### WHAT IS BEING ASKED
Go through the records and tally the lines that include the word "cell". The answer is that total alone.
_ _ _ _ _
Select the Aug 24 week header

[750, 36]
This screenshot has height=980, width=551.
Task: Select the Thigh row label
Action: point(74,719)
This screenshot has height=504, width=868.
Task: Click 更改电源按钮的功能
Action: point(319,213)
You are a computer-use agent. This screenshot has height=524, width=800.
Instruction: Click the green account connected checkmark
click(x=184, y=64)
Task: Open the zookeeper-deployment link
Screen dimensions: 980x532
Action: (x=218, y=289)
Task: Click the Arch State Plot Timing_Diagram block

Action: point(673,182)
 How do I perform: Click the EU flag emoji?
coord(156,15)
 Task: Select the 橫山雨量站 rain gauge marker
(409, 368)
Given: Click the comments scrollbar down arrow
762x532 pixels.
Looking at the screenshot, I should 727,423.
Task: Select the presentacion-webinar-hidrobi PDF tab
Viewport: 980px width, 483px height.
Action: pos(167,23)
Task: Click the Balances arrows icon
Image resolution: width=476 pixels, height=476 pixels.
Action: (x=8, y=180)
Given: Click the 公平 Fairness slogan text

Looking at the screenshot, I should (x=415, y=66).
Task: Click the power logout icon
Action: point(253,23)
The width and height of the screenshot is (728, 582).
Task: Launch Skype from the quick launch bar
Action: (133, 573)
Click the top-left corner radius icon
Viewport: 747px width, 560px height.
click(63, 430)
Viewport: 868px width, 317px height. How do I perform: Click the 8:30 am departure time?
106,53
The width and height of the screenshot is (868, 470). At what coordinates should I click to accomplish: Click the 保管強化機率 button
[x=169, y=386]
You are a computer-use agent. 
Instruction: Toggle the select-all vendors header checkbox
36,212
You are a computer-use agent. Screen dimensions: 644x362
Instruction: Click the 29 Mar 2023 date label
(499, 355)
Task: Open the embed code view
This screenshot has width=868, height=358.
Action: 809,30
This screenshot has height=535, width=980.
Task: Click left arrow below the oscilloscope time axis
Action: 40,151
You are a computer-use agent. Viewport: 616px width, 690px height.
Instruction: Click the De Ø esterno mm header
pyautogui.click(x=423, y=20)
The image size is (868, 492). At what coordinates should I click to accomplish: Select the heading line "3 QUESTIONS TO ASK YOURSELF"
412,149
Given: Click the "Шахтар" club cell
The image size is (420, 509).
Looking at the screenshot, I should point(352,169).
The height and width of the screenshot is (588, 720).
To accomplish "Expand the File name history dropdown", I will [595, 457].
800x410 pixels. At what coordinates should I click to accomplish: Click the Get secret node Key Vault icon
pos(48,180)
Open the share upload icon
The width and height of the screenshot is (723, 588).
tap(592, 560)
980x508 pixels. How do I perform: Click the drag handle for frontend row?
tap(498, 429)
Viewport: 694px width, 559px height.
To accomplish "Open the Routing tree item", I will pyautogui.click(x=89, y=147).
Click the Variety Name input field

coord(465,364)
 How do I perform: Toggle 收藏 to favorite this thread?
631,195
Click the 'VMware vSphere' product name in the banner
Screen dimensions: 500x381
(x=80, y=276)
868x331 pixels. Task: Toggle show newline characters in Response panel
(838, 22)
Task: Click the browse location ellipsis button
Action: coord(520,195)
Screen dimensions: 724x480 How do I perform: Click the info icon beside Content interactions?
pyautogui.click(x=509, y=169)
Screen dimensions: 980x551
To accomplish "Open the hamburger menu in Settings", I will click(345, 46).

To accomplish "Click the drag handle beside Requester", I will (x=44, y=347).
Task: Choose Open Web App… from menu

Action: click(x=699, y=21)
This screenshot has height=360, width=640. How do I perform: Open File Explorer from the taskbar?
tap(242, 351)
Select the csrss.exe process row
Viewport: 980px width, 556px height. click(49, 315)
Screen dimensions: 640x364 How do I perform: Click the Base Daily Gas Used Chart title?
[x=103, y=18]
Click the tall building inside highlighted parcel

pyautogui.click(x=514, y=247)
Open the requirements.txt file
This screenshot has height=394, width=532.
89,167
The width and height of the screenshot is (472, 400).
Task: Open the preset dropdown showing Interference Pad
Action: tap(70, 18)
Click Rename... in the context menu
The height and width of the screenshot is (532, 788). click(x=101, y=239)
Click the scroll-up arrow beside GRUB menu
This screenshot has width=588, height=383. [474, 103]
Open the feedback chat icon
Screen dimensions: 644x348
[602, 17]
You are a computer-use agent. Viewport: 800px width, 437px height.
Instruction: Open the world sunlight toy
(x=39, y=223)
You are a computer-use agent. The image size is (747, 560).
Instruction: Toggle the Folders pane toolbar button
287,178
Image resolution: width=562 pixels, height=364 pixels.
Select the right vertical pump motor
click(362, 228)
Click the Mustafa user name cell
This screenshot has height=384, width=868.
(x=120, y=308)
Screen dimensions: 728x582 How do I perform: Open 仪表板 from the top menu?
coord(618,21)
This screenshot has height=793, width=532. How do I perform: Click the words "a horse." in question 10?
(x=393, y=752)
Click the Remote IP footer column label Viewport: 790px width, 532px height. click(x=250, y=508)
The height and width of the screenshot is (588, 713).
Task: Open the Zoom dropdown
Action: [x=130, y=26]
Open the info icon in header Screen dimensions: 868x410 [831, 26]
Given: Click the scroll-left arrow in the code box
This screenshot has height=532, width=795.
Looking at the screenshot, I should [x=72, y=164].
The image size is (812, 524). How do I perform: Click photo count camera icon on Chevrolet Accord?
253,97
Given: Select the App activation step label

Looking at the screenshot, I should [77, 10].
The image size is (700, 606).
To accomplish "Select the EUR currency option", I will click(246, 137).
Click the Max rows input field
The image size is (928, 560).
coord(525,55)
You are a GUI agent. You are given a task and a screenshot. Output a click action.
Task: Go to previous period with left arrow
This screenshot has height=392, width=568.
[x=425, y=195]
_ _ _ _ _
### SOLUTION FOR THIS PROBLEM
2